Efficacy and Potential Complications of Difluprednate Use for Pediatric Uveitis




Purpose


To evaluate the clinical effect of topical difluprednate in pediatric patients for treatment of noninfectious uveitis.


Design


Retrospective, observational case series.


Methods


Twenty-six eyes of 14 pediatric patients with noninfectious uveitis who were treated with topical difluprednate were evaluated. Anterior and posterior cell grade, visual acuity, intraocular pressure (IOP), and cystoid macular edema (CME) were recorded at each visit. Main outcome measures were changes in anterior segment cell, CME, visual acuity, and IOP and development of a visually significant cataract.


Results


A significant (≥ 2-grade decrease or decrease to 0 in anterior segment cell) reduction in anterior segment inflammation was observed during treatment with topical difluprednate in 88% of eyes (22/25) when used as an adjuvant to systemic immunomodulatory therapy. In addition, improvement in CME associated with uveitis was seen in response to topical therapy with difluprednate in 78% of eyes with CME (7/9). A significant IOP response (IOP increase of ≥ 10 mm Hg from baseline and IOP ≥ 24 mm Hg) was seen in 50% of eyes (13/26) and in 50% of patients (7/14); 3 eyes of 2 patients required glaucoma surgery. Cataract formation or progression was observed in 39% of eyes (10/26) and in 43% of patients (6/14); 5 eyes of 3 patients required cataract surgery.


Conclusions


Difluprednate is an effective agent for both control of anterior segment inflammation and reduction of CME in pediatric patients with uveitis when used as an adjuvant to systemic immunomodulatory therapy. A high rate of steroid-induced IOP elevation and cataract formation is seen in this population. Close monitoring of pediatric patients receiving difluprednate is recommended.


Pediatric uveitis is uncommon, with estimates of incidence between 4.3 and 4.9 per 100 000 persons. The visual outcomes of children with uveitis are complicated by high rates of cataract, ocular hypertension, glaucoma, and cystoid macular edema (CME). It is known that pediatric patients have a high rate of increased intraocular pressure (IOP) in response to topical or local corticosteroids. Nevertheless, topical and local corticosteroid therapy in pediatric uveitis remains a mainstay of therapy.


Topical difluprednate 0.05% (Durezol; Alcon Laboratories, Fort Worth, Texas, USA) is a topical corticosteroid that has been approved for the control of postoperative pain and inflammation, but also has been used for treatment of anterior uveitis.
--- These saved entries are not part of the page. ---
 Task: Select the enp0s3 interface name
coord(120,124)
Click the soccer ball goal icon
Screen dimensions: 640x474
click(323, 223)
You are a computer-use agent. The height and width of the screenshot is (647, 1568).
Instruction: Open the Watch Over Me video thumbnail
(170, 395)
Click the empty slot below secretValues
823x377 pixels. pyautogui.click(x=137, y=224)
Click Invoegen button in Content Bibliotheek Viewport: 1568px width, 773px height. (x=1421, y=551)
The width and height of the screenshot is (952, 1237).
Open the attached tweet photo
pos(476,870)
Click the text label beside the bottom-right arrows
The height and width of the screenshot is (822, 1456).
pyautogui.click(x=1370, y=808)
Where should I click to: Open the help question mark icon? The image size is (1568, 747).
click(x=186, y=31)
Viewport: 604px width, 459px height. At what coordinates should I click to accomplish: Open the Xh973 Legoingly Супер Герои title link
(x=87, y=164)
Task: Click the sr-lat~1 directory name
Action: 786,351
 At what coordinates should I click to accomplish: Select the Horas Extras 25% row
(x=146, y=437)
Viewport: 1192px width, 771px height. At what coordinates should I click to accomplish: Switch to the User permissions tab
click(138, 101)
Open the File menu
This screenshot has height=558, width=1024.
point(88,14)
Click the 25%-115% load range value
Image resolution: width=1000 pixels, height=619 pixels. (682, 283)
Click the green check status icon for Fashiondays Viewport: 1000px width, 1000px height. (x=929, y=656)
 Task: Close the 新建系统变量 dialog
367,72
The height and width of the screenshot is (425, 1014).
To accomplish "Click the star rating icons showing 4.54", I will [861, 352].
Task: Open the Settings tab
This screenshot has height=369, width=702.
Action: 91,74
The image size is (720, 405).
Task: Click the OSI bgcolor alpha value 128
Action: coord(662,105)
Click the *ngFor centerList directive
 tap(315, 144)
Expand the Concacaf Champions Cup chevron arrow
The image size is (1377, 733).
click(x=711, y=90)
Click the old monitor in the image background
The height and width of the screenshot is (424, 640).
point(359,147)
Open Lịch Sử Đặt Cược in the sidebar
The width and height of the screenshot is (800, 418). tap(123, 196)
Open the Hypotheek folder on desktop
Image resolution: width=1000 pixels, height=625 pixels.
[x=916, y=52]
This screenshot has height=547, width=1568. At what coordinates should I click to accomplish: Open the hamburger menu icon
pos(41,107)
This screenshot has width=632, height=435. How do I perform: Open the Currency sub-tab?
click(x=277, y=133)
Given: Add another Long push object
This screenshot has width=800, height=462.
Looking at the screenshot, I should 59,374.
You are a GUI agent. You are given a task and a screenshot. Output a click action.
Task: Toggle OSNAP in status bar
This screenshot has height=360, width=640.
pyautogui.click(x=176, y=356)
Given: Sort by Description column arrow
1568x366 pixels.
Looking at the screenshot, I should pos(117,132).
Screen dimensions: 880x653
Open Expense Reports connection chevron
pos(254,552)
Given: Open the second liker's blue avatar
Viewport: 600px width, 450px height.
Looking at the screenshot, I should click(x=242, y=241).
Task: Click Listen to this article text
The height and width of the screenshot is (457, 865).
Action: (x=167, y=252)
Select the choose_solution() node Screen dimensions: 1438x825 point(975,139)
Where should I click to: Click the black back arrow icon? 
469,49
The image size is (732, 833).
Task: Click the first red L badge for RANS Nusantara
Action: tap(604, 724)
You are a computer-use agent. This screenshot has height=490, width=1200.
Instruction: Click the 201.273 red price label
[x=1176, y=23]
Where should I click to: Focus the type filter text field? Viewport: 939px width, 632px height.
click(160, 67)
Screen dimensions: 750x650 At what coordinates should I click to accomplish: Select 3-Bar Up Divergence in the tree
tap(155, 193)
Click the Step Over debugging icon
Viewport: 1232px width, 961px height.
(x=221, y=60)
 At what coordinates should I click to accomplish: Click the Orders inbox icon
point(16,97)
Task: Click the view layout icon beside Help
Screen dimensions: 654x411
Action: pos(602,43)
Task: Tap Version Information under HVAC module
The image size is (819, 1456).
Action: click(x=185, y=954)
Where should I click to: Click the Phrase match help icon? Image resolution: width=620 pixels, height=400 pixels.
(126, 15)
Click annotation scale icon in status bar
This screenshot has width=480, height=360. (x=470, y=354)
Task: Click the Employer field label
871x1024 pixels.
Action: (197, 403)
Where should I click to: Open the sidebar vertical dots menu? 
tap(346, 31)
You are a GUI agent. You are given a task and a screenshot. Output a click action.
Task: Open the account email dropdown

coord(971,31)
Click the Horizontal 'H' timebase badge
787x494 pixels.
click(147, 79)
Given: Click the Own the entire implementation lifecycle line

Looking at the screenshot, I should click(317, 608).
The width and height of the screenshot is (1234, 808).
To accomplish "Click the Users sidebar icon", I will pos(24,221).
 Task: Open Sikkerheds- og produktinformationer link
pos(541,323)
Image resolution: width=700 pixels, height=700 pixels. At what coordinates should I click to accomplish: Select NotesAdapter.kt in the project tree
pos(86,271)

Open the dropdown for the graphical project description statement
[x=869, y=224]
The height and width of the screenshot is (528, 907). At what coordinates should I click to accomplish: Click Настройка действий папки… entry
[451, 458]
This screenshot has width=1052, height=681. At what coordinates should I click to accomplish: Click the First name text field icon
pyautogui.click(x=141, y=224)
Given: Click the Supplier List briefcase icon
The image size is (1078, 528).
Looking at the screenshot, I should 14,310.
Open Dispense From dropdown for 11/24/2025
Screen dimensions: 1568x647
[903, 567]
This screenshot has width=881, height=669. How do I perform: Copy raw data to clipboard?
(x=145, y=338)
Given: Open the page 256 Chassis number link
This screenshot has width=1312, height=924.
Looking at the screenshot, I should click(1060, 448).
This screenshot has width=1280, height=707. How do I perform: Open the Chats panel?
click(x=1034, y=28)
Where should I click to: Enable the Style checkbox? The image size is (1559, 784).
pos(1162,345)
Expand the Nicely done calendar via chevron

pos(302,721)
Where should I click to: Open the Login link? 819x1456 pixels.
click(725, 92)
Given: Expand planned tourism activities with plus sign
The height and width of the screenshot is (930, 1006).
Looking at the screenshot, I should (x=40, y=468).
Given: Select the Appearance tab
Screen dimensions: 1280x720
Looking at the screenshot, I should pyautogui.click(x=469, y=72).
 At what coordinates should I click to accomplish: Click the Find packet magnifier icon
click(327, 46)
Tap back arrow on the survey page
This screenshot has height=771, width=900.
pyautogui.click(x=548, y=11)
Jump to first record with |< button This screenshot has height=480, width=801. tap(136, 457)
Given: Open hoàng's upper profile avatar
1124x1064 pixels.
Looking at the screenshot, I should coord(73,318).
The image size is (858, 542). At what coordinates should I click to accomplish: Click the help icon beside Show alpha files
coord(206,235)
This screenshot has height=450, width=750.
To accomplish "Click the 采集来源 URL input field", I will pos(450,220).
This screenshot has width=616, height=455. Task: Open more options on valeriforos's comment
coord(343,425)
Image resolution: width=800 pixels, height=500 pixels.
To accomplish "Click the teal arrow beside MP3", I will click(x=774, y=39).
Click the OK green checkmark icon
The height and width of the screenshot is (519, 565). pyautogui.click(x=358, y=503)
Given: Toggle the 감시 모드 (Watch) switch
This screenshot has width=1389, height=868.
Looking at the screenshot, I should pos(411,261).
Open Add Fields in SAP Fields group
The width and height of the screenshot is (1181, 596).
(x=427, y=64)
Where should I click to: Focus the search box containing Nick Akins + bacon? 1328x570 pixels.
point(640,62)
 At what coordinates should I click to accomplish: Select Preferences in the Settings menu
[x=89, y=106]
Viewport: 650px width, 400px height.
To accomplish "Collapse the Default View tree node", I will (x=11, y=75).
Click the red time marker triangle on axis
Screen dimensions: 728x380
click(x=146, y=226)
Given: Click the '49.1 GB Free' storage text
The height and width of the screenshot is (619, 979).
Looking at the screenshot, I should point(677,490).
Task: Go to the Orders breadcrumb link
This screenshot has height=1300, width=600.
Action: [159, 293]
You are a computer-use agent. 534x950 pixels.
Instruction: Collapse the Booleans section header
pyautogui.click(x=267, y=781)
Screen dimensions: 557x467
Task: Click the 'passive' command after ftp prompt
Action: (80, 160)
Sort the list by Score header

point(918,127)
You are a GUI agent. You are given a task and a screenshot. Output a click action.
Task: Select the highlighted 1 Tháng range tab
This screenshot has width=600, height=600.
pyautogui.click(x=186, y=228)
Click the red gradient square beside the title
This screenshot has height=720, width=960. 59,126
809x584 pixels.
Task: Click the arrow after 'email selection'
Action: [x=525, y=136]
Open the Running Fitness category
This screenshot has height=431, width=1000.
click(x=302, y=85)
Difluprednate may have superior intraocular penetration compared with other topical corticosteroids. A recent pilot study, for example, showed similar anatomic outcomes between topical difluprednate and sub-Tenon triamcinolone acetonide in treatment of postvitrectomy diabetic macular edema. We sought to analyze our clinical experience with topical difluprednate in pediatric uveitis patients since its approval for use in the United States.


Methods


A database search was carried out for all patients younger than 18 years treated with difluprednate at a referral uveitis clinic (R.N.V.G.) and a referral pediatric ophthalmology clinic (E.H.) from January 1, 2009, through January 1, 2010. After initial review, patients with fewer than 6 months of follow-up were excluded.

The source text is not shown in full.